▶ _TASK GOAL_
Whenever "computer" appears in a line of the entries below, that line counts; give the total only.

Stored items
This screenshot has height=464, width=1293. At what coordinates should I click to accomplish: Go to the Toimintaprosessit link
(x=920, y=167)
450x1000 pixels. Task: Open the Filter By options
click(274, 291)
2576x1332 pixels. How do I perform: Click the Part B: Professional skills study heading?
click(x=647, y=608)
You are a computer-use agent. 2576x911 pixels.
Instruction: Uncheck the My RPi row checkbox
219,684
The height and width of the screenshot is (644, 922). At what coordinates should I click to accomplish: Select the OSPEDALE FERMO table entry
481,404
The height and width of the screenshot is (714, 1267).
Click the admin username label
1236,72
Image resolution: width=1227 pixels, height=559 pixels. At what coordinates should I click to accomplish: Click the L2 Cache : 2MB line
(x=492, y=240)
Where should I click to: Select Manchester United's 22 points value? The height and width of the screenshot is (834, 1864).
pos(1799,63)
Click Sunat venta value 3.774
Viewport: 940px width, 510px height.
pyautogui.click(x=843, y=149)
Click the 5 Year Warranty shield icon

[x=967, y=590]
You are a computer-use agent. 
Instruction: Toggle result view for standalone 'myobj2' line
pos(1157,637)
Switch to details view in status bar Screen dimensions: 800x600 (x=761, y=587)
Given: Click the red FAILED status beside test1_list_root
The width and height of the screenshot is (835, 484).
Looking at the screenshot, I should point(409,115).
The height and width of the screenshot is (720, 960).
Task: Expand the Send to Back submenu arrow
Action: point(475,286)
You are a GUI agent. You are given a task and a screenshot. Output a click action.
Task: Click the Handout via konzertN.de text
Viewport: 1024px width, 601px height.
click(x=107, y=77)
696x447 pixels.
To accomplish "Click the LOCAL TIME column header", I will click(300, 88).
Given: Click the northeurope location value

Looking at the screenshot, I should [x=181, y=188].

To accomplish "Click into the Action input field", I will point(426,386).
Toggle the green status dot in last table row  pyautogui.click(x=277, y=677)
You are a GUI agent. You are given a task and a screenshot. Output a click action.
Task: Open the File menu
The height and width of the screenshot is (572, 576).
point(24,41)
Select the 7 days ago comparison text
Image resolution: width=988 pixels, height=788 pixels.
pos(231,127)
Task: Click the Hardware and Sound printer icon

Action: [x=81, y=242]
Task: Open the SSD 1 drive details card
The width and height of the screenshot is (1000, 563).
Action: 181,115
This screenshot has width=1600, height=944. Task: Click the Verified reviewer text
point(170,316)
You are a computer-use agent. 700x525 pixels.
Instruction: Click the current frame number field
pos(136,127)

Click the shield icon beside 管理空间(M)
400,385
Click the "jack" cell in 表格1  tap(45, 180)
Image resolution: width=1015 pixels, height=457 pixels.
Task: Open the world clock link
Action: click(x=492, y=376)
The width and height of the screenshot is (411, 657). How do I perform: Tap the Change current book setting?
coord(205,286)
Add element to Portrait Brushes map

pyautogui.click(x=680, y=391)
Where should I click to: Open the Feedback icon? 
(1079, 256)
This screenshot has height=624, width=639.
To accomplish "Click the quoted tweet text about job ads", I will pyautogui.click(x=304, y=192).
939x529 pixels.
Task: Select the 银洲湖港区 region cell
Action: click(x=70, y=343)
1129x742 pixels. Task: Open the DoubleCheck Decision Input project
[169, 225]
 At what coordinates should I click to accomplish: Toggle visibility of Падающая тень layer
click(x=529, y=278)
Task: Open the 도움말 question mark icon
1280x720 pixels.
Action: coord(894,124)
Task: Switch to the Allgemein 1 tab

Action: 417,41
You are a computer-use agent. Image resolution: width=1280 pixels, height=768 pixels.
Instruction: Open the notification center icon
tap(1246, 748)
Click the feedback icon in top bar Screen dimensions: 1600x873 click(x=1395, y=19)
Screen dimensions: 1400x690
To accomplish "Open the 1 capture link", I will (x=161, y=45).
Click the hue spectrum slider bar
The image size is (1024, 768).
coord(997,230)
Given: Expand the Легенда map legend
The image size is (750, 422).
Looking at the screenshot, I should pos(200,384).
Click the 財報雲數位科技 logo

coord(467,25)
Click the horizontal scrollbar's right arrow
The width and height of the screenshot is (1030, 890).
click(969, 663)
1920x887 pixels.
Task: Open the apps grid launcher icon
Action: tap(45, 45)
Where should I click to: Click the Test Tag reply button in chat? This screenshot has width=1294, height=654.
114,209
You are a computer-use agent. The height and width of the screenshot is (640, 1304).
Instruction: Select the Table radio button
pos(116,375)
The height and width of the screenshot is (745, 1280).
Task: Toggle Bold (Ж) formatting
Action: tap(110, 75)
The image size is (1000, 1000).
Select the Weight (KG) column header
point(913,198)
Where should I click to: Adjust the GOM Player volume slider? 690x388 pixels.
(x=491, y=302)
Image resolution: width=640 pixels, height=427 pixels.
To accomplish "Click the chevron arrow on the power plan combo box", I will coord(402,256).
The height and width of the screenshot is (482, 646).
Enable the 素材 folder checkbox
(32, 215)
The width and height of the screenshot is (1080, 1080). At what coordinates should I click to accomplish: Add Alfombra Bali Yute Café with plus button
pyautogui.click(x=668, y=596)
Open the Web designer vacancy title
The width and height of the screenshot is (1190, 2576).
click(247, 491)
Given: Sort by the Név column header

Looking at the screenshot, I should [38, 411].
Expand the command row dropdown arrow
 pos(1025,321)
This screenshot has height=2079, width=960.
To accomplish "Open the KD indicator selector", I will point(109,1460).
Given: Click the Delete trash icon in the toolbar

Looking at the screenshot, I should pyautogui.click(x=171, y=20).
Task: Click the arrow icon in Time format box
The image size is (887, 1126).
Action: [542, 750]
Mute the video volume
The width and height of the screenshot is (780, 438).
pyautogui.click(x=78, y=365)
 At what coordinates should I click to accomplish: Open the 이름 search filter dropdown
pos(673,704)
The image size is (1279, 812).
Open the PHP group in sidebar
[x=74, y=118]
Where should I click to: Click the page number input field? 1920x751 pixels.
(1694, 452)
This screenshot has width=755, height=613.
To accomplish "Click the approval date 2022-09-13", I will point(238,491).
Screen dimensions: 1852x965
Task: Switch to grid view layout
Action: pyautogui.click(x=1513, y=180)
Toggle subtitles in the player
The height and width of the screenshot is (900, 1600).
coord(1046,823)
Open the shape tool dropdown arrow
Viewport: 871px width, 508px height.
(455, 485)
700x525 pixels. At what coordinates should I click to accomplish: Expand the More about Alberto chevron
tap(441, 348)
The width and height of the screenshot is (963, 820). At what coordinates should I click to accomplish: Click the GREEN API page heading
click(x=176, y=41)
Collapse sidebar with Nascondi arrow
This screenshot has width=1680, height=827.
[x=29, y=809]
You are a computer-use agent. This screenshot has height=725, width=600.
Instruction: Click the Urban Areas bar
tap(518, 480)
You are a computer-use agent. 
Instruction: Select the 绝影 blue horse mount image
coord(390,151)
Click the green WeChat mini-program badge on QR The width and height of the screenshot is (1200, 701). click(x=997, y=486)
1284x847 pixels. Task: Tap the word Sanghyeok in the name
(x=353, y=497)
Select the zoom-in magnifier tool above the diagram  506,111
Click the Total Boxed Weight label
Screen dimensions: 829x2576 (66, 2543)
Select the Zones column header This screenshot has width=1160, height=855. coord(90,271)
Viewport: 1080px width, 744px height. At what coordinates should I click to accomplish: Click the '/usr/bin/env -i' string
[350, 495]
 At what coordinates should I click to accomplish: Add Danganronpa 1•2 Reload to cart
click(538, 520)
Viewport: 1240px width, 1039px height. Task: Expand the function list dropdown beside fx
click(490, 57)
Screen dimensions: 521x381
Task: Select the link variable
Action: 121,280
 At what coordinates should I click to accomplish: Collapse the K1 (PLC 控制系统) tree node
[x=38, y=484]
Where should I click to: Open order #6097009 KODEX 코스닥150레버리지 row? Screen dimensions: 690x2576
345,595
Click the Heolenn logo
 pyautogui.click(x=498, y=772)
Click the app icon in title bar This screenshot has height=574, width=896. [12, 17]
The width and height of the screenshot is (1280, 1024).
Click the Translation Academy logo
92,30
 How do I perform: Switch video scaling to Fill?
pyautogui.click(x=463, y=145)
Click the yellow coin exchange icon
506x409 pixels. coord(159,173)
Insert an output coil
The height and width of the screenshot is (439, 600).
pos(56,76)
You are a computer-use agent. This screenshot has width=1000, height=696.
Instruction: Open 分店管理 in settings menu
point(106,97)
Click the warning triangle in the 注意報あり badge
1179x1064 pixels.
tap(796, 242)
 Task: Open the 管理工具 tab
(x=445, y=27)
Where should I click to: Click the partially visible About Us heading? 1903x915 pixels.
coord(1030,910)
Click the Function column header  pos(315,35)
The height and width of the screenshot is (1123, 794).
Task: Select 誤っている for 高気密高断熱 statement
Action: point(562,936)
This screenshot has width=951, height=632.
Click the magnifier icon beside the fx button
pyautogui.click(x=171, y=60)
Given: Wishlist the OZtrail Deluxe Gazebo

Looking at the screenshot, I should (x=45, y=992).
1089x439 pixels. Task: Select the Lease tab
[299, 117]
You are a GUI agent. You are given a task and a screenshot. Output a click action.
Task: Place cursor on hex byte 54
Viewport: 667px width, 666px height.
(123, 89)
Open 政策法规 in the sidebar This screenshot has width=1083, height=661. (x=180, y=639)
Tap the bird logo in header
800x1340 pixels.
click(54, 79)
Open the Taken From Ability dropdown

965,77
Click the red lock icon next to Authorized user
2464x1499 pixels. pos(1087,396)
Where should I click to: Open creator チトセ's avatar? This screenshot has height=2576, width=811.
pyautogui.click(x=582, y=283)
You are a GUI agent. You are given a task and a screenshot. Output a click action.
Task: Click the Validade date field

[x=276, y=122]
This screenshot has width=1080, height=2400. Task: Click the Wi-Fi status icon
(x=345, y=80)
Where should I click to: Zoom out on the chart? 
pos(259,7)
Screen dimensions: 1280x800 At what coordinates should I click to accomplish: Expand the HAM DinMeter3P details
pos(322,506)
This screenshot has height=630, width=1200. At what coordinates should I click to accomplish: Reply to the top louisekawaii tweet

▶ _YOUR RESPONSE_
8